▶ **TEXT SHOWN**:
----------------------------------------

Five memorable portrait documentaries you must see

July 14, 2017

Documentary films are probably the preeminent cinematic approach to film the human face. Its relationship with real life is just unavoidable; that’s why portrait documentaries make us celebrate humanity like no other form of art. Guidedoc brings you five great works that introduce us to the most memorable characters.

 

Marcela by Helena Trstikova

 

 

Filmed for over 25 years, this documentary follows an ordinary woman in socialist Czechoslovakia and later Czech Republic in her attempt to live her life with dignity. Conceived at first as an episode of a TV series on the life of married couples, the film’s firsts black and white images shows a smiling bride beside a handsome man that soon becomes Marcela’s most present nightmare. The divorce would only be the first obstacle of her adulthood. The color of the digital era comes to show us Ivana and Tomas, Marcela's daughter and son. Later, there is an unexpected breakthrough: Marcela must face the death of one of her children. In what could be an unknown diamond of contemporary documentary, the film makes us question the very essence of life under the scrutiny of a memorable existence.

----------------------------------------

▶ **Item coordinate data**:
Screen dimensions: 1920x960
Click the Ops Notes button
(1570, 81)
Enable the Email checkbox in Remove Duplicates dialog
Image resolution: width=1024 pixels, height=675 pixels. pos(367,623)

----------------------------------------

▶ **TASK STATEMENT**:
Could you return the whole article on portrait documentaries, word for word? None of the data is needed here.

▶ **OUTPUT FOR THIS EXERCISE**:
Five memorable portrait documentaries you must see

July 14, 2017

Documentary films are probably the preeminent cinematic approach to film the human face. Its relationship with real life is just unavoidable; that’s why portrait documentaries make us celebrate humanity like no other form of art. Guidedoc brings you five great works that introduce us to the most memorable characters.

 

Marcela by Helena Trstikova

 

 

Filmed for over 25 years, this documentary follows an ordinary woman in socialist Czechoslovakia and later Czech Republic in her attempt to live her life with dignity. Conceived at first as an episode of a TV series on the life of married couples, the film’s firsts black and white images shows a smiling bride beside a handsome man that soon becomes Marcela’s most present nightmare. The divorce would only be the first obstacle of her adulthood. The color of the digital era comes to show us Ivana and Tomas, Marcela's daughter and son. Later, there is an unexpected breakthrough: Marcela must face the death of one of her children. In what could be an unknown diamond of contemporary documentary, the film makes us question the very essence of life under the scrutiny of a memorable existence.